Too good not to share

"Our" garden this year has already produced and insane number of green beans. I'm not even kidding. We have pounds and pounds and pounds of green beans from this garden and they are STILL coming. Crazy. While I do like green beans there are only so many you can eat just having them cooked up or in a casserole. So, last night I created something amazing. I whipped up a tempura batter and fried the beans, then added salt, pepper and some parmesan cheese. Probably the most amazing thing I've even eaten. This might actually be the best thing I've ever created, so I wanted to make sure I shared it with everyone.

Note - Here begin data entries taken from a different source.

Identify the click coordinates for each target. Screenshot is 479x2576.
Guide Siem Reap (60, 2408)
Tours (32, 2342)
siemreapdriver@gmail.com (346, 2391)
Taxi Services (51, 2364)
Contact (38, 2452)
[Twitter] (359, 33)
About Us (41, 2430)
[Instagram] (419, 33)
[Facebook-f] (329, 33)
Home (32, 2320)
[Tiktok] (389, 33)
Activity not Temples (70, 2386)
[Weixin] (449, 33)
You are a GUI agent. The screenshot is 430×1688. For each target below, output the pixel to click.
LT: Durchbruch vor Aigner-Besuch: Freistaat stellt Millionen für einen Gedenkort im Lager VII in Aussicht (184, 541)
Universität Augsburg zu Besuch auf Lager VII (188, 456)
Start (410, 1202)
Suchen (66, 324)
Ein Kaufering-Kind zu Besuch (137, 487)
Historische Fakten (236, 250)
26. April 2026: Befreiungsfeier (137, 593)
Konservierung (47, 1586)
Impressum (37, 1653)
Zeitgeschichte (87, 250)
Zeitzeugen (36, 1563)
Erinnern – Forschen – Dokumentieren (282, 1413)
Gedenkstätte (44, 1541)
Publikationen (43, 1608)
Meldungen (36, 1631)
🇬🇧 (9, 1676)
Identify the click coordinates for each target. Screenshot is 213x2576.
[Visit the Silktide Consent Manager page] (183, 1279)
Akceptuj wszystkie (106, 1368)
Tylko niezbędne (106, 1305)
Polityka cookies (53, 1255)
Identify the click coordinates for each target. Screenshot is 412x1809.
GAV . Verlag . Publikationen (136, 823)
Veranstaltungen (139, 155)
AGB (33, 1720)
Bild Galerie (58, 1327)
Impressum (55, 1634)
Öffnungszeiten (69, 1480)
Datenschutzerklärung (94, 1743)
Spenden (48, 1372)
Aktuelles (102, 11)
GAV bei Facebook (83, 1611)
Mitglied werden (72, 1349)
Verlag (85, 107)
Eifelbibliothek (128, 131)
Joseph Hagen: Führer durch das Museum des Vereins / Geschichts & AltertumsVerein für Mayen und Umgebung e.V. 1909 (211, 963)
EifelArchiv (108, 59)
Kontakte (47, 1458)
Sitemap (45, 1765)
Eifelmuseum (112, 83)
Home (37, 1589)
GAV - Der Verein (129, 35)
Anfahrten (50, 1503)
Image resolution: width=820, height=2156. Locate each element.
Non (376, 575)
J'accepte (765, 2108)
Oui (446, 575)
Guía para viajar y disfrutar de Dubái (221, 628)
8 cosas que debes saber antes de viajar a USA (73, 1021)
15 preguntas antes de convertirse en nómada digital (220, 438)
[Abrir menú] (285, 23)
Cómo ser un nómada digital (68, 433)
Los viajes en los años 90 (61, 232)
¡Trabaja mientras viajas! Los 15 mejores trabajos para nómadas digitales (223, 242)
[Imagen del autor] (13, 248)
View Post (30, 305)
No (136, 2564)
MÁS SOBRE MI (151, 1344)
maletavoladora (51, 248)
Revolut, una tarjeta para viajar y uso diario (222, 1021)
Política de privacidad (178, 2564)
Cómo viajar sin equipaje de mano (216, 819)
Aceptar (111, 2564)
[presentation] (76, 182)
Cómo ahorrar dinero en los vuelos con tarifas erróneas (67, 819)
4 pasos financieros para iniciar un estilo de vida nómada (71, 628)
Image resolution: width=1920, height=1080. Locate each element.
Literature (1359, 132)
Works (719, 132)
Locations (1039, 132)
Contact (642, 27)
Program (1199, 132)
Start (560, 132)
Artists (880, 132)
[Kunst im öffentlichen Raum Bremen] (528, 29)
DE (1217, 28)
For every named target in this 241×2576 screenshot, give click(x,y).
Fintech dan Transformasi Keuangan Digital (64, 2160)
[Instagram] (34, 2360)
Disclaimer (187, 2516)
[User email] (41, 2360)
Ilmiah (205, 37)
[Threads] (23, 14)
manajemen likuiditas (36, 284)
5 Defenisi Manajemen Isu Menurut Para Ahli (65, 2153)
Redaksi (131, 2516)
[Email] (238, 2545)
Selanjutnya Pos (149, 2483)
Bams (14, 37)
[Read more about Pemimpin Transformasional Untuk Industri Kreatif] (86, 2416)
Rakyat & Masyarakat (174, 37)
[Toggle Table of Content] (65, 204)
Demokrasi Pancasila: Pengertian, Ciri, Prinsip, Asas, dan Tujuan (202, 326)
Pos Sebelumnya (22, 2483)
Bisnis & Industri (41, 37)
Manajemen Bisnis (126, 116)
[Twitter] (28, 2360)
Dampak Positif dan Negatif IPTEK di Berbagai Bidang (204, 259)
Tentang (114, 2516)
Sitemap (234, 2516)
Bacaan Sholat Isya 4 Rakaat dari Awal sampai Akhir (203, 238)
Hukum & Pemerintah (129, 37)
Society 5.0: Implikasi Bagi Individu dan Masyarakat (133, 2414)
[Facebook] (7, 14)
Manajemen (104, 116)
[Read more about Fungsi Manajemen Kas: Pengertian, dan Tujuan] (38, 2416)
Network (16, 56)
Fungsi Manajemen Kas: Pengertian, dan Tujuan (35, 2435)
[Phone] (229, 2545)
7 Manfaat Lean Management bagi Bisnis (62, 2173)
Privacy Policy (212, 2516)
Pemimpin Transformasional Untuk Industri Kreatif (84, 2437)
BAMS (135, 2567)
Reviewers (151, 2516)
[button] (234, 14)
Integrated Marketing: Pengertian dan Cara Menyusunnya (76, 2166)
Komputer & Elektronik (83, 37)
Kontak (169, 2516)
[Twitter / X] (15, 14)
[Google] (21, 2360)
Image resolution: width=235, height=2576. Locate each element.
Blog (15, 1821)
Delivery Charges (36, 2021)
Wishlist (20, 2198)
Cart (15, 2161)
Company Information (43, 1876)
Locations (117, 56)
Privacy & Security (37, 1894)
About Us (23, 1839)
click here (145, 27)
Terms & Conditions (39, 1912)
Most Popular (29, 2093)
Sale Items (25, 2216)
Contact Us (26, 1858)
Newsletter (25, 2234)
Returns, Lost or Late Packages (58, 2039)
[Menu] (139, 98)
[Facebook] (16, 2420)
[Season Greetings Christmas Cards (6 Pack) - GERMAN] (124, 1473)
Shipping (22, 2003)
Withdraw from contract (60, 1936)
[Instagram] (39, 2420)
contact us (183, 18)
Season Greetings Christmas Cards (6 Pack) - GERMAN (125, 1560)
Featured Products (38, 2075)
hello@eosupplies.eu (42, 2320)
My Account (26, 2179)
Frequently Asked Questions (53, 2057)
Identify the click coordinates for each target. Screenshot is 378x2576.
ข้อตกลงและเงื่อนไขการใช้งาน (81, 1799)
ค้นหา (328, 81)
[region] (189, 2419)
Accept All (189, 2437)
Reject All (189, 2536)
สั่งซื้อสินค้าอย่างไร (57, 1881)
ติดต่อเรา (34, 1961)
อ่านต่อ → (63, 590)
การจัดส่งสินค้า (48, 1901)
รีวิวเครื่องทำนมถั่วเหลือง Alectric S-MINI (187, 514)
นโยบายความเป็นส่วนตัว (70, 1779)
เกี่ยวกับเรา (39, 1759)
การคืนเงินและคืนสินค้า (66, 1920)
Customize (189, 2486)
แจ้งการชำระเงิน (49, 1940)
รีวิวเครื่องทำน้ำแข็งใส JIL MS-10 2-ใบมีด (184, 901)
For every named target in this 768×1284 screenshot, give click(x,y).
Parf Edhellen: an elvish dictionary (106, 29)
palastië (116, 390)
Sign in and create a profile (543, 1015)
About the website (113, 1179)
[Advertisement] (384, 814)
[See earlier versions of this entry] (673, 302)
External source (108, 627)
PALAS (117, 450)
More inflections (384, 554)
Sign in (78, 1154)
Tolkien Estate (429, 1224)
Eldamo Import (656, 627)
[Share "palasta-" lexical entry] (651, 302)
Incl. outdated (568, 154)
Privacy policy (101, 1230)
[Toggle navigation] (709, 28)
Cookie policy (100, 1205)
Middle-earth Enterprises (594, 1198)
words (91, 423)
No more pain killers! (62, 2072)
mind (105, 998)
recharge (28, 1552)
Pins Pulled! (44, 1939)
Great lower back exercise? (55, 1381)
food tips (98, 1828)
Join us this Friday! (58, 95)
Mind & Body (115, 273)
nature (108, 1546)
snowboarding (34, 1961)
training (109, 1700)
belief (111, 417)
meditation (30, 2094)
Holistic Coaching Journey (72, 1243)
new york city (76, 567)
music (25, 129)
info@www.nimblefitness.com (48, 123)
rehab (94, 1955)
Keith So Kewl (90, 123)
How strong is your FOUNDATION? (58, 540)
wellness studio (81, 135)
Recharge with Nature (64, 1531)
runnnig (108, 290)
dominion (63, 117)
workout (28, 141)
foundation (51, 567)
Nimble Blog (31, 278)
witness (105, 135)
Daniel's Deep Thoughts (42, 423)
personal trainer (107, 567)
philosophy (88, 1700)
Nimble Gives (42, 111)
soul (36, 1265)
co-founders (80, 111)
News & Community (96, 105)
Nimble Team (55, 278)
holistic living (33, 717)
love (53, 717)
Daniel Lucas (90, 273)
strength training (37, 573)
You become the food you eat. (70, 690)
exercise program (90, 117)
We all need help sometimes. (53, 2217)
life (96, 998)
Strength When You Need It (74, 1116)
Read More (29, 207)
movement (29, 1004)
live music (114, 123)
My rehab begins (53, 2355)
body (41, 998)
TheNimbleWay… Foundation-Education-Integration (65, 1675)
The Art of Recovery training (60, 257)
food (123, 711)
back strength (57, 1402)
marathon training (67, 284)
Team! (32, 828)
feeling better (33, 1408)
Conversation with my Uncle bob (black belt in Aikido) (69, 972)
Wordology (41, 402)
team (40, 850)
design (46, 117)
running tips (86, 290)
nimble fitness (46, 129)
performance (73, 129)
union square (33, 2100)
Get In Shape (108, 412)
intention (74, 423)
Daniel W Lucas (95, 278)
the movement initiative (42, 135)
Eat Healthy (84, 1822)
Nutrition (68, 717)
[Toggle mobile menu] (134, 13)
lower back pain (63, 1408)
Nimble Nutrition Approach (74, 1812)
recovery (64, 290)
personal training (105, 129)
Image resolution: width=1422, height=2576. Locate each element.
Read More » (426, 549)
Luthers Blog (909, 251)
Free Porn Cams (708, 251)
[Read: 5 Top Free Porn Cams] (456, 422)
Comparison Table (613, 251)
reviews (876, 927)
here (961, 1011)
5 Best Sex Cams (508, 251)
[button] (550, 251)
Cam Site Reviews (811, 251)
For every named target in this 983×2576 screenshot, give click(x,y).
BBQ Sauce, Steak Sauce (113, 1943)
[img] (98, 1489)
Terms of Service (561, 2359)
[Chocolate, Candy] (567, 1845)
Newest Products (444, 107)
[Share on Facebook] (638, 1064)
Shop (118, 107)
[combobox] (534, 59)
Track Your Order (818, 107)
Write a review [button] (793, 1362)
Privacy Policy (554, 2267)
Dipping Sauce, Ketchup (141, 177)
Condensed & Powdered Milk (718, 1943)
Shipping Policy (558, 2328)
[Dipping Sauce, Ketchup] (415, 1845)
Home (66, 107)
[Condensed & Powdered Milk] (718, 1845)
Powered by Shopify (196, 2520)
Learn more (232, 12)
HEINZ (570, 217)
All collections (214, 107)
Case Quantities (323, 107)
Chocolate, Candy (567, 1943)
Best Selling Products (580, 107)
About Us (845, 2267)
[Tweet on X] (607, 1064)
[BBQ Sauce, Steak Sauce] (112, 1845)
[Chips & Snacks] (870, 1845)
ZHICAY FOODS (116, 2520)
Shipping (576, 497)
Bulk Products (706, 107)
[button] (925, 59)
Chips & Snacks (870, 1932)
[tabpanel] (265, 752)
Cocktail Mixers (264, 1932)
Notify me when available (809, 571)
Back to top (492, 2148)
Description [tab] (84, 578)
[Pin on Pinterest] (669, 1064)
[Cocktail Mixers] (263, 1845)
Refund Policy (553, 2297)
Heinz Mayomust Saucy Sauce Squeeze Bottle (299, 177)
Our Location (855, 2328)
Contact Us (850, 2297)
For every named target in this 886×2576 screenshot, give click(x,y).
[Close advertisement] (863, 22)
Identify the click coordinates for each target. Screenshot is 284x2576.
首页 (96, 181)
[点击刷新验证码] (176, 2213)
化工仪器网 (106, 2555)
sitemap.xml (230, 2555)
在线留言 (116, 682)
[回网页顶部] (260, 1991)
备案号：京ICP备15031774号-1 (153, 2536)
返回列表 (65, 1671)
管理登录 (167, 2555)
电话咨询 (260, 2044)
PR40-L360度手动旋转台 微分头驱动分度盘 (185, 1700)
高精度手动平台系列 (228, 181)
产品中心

Tempura Fried Green Beans with Parmesan Cheese

1 egg, beaten
10 oz (1 1/3 cup) unbleached cake flour
1/2 cup vodka
1 1/2 cups seltzer water
1-2 cups of fresh ground parmesan cheese. (Hint: not the stuff that comes in the green can)
salt/pepper

Info:
This recipe goes a LONG way. Jenny and I fried up two pasta strainers full of beans and we didn't even use the first half of the batter. It doesn't really look like it but this recipe makes quite a bit of batter, so you might want to have some other veggies around that you want to fry. I'm willing to bet some zuccini, mushrooms, pickles or anything like that would work great here. The directions have you create 2 small batches of batter. Apparently the small batches of batter work better then one big batch. Keep the wet and dry ingredient for the second batch separate until you need it. Then just mix it up.

Step 1:
Gather up all your ingredients.

1 egg, beaten
10 oz (1 1/3 cup) unbleached cake flour
1/2 cup vodka
1 1/2 cups seltzer water
1-2 cups of fresh ground parmesan cheese. (not the stuff that comes in the green can - real parmesan cheese that you grate yourself)
salt/pepper
Bunch of ice cubes

This was adapted from Alton Brown's Tempura Recipe. http://www.foodnetwork.com/recipes/alton-brown/tempura-recipe/index.html take a look at it if you want to see what I changed.

Step 2:
Separate the flour into 2 equal portions and set one aside for later.

Step 3:
Mix up the wet ingredients.

Step 4:
Separate the wet ingredients into 2 equal portions. Put one half of the wet ingredients in the fridge to keep it fresh if you need it later.

Step 5:
Whisk one of the portions of wet stuff in to one of the portions of dry stuff. You will have some little lumps in there, but it's fine. This will produce a VERY VERY VERY thin batter. It will look almost like cloudy water. This is how it's supposed to be. Set this bowl of batter inside of a larger bowl that has been filled part way with ice. This is to keep the batter as cold as possible right up to the frying process. Turns out better this way.

Step 6:
Dump a good handful of beans into the batter and let them sit for a minute or so. Then pick them up with tongs letting them drip a little, then drop them in to your hot oil. They took about a minute or 2 to fry up. I liked waiting until the beans started to stick to each other a little. When you scoop them out, they are almost like a "nest". The batter won't get real brown, just slightly darker then it's uncooked color. It will be a really lightly coated batter, but it will still be crunchy and taste fried.

Step 7:
Right from the oil, put them on some paper towel and sprinkle with salt, pepper and a light amount of cheese.

Step 8:
Let cool down for a minute or so so you don't burn your mouth and enjoy!